» Set task:
Please turn the records below into a numbered list, one line per item, with blank lines and the pictures left out.

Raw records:
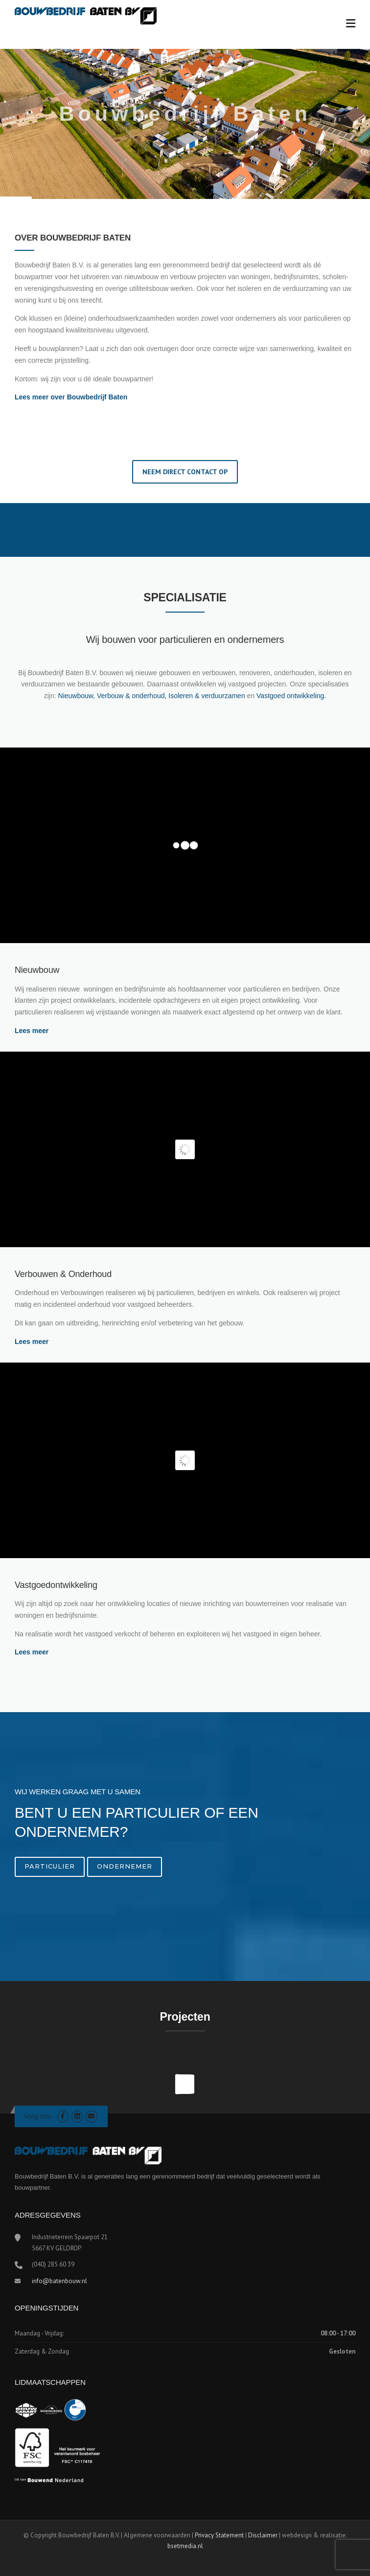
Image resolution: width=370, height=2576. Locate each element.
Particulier (49, 1866)
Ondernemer (124, 1866)
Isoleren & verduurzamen (207, 696)
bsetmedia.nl (185, 2546)
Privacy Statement (219, 2535)
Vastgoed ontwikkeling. (291, 696)
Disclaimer (263, 2535)
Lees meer (32, 1031)
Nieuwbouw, (77, 696)
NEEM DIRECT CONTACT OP (185, 471)
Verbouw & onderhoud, (132, 696)
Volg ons (37, 2116)
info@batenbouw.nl (59, 2281)
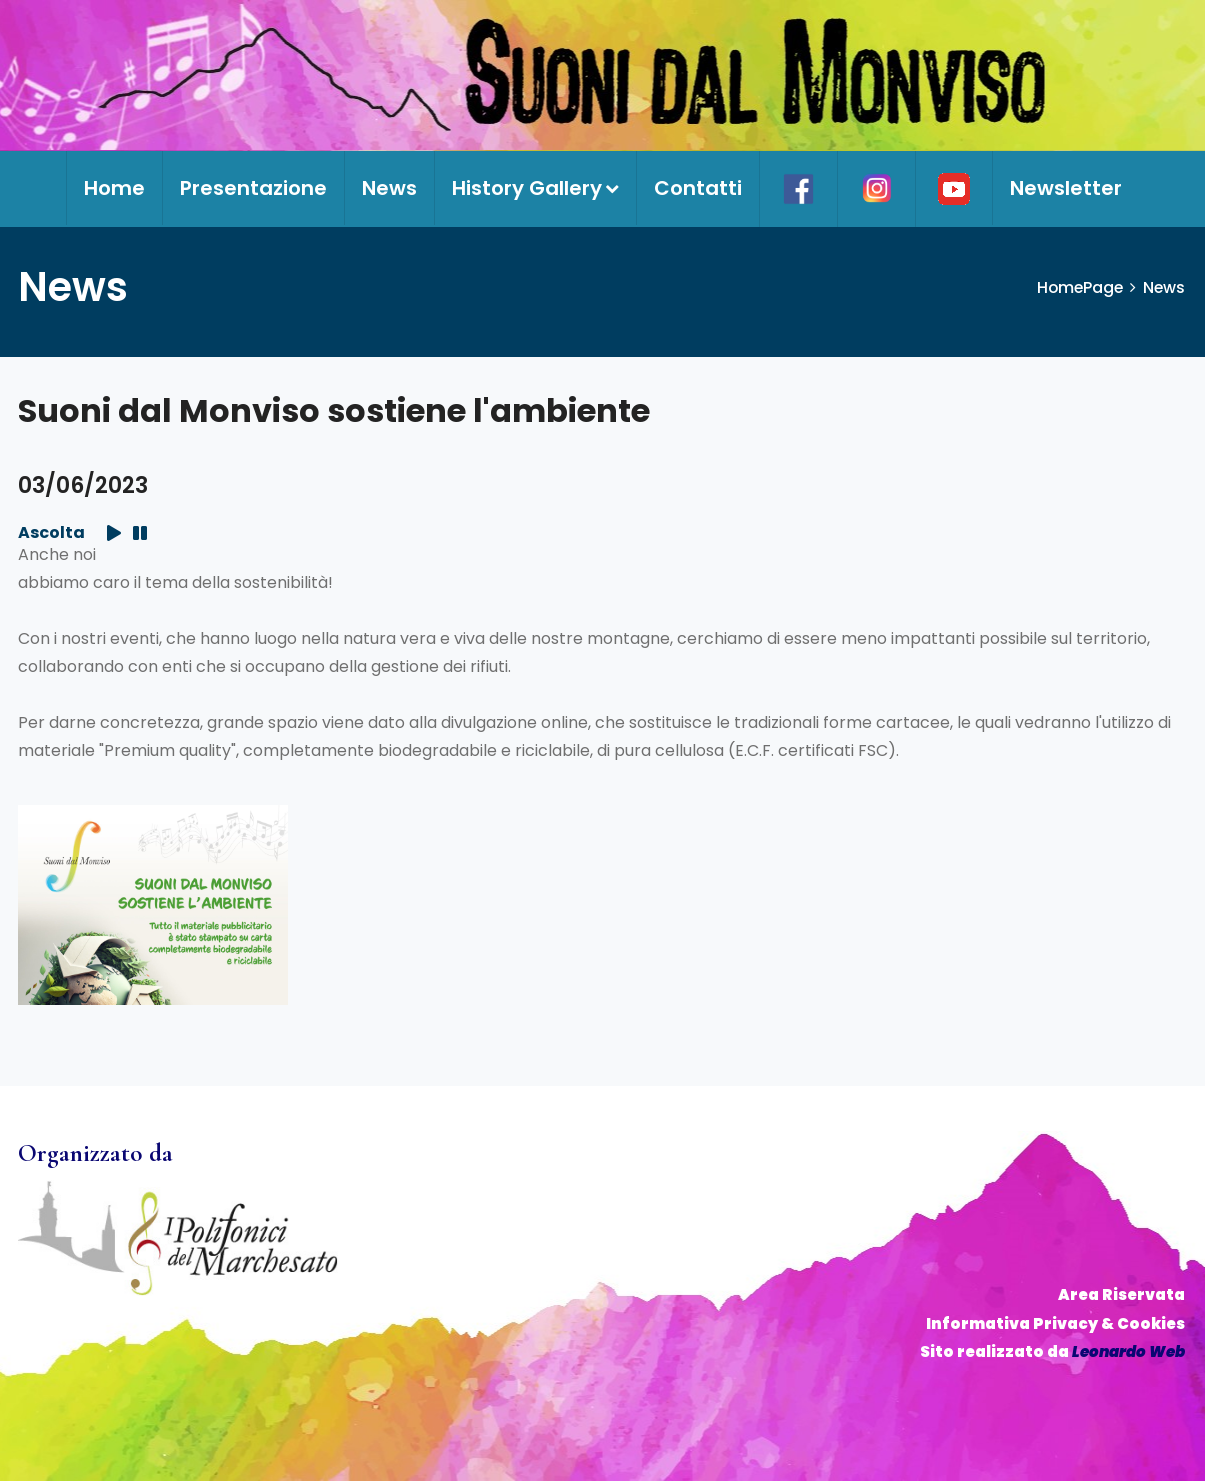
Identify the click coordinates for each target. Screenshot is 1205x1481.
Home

» Exercise output:
1. Image resolution: width=370, height=2576. Locate each element.
2. Particulier (49, 1866)
3. Ondernemer (124, 1866)
4. Isoleren & verduurzamen (207, 696)
5. bsetmedia.nl (185, 2546)
6. Privacy Statement (219, 2535)
7. Vastgoed ontwikkeling. (291, 696)
8. Disclaimer (263, 2535)
9. Lees meer (32, 1031)
10. Nieuwbouw, (77, 696)
11. NEEM DIRECT CONTACT OP (185, 471)
12. Verbouw & onderhoud, (132, 696)
13. Volg ons (37, 2116)
14. info@batenbouw.nl (59, 2281)
15. Identify the click coordinates for each target. Screenshot is 1205x1481.
16. Home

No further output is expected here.